If Cousin Bette radiated a deep purposefulness, whatever its outlook and whatever its attitude to Balzac, that would be one thing. But how should one react to the ignorant comment by co-screenwriter Tarr that 'Balzac was the Jackie Collins' of his day, i.e., a trash novelist?
This is Balzac: 'Crevel had married money in the person of the daughter of a miller of Brie, an only child whose inheritance made up three-quarters of his fortune; for shopkeepers grow rich, as a rule, not so much from their business as by the alliance of the shop with rural interests. A large number of the farmers, millers, stock-breeders, market-gardeners round Paris dream of the glories of shopkeeping for their daughters, and in a retailer, a jeweller, a moneylender, see a son-in-law much more to their taste than a solicitor or an attorney would be; for the lawyers' social status makes them uneasy; they are afraid of later being despised by persons so influential in the bourgeois world.'
That Balzac wrote quickly and sometimes carelessly, that he sought to reach a wide audience, that his prose upon occasion is lurid and contrived--these hardly add up to an argument for lumping him, one presumes admiringly, in with genuinely shameless purveyors of junk.
The fondness of Marx and Engels for Balzac is well known, and one is not obliged to agree with their assessment. (Engels noted that he had learned more about the France of 1815-48 from the novelist 'than from all the professed historians, economists and statisticians of the period together.') But the impression his works made upon two of the greatest minds of the nineteenth century surely has some significance.

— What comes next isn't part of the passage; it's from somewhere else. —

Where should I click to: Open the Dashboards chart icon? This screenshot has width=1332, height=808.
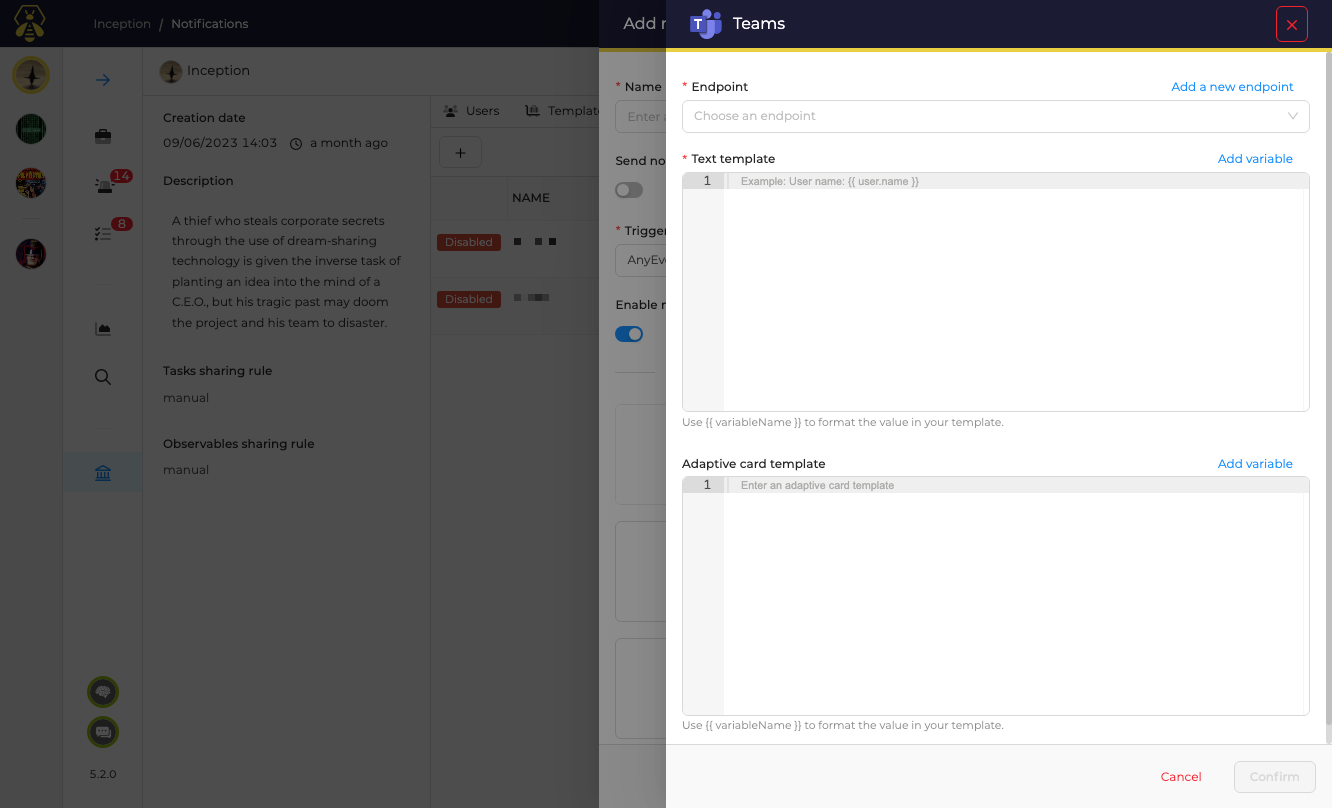pyautogui.click(x=103, y=328)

The intellectual level of the screenwriters is matched by that of those who publicize the film and the critics who have generally praised it.
Consider this. Fox Searchlight Pictures' official production notes include the following passage: 'The story, written on the cusp of the French Revolution, bursts with such piquant modern themes as adultery, rapacious fortune hunting and the notion of uncertain virtue.' Well, of course, the book and film are set on the eve of a French revolution, the Revolution of 1848. But when one speaks of 'the French Revolution' one is generally understood to be referring to the Great Revolution of 1789. Is it possible that the studio publicists confused the two?

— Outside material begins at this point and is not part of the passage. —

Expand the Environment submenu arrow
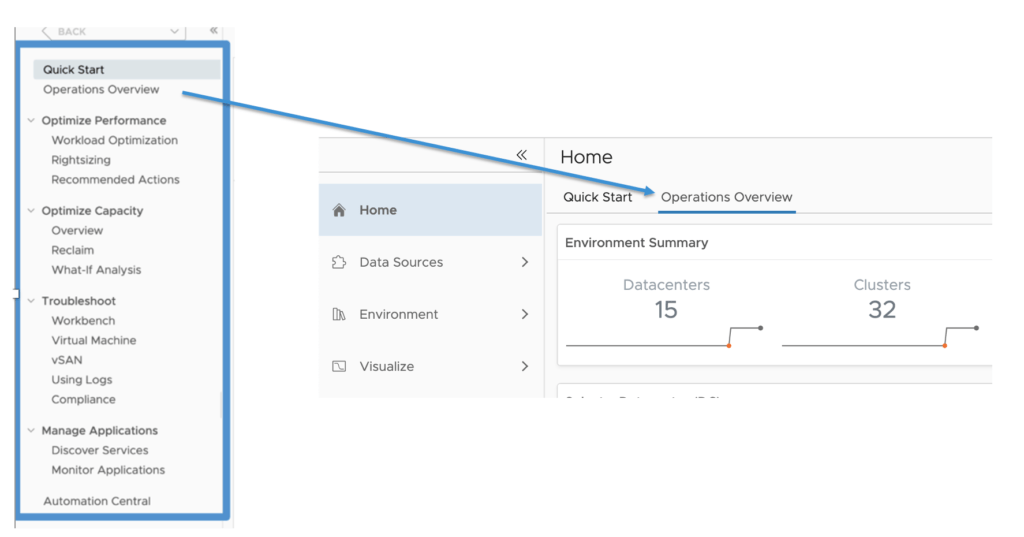 [525, 315]
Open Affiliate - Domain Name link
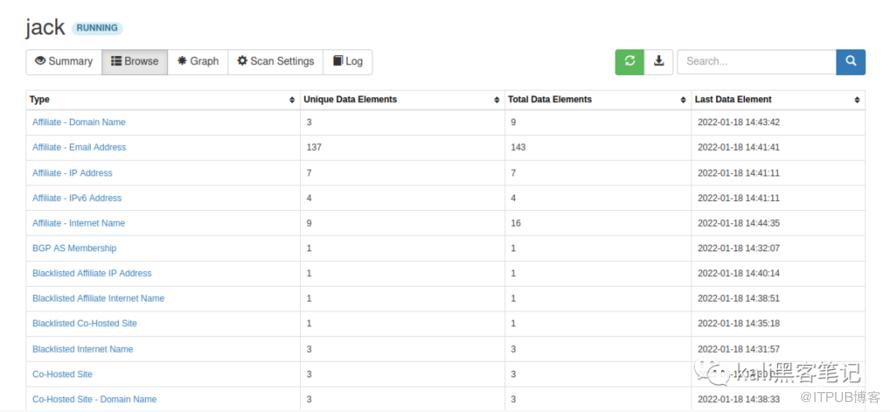Viewport: 890px width, 412px height. click(79, 122)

In any event, the 'confusion' was picked up and passed on by numerous critics, including some who will remain nameless, working for daily newspapers. One referred simply to 'pre-revolutionary Paris'; another to 'Paris on the eve of the French Revolution'; another-adding insult to injury-picked up on the above-mentioned comment and observed that, according to Tarr, 'Balzac was the Jackie Collins of the French Revolution' (although the novelist wasn't even born until after the collapse of the revolutionary regime and didn't begin writing novels until 1820); one critic described the setting as 'Napoleonic Paris' (although Bonaparte had lost power a quarter of a century before the events of the novel).

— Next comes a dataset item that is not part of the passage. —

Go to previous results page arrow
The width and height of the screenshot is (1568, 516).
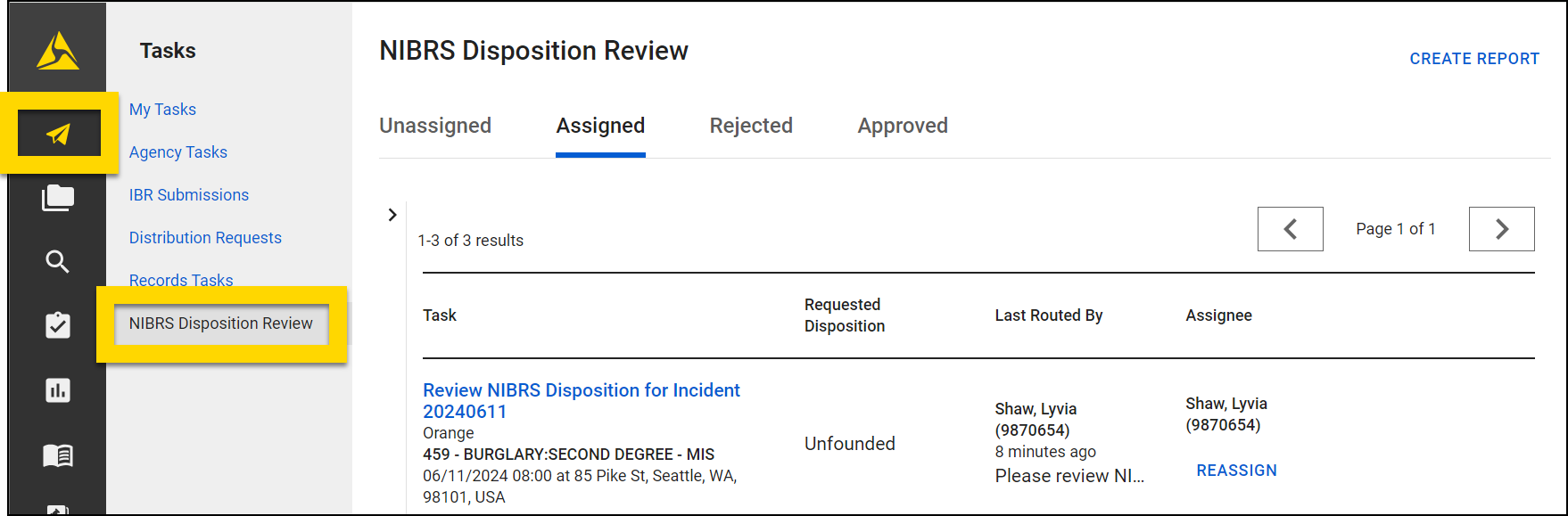1290,229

Is it possible, frankly, to expect sound aesthetic judgments, or much of anything, from individuals who are ignorant of the most elementary facts of modern history, facts that ought to be known to every high school graduate?
Unhappily, nearly every element of the making and distribution of Cousin Bette smacks of this sort of shallowness and philistinism. It is particularly unfortunate because the film will give large numbers of people a distorted picture of Balzac's work. Balzac can look after himself, but the last thing modern audiences need are more obstacles put in their path.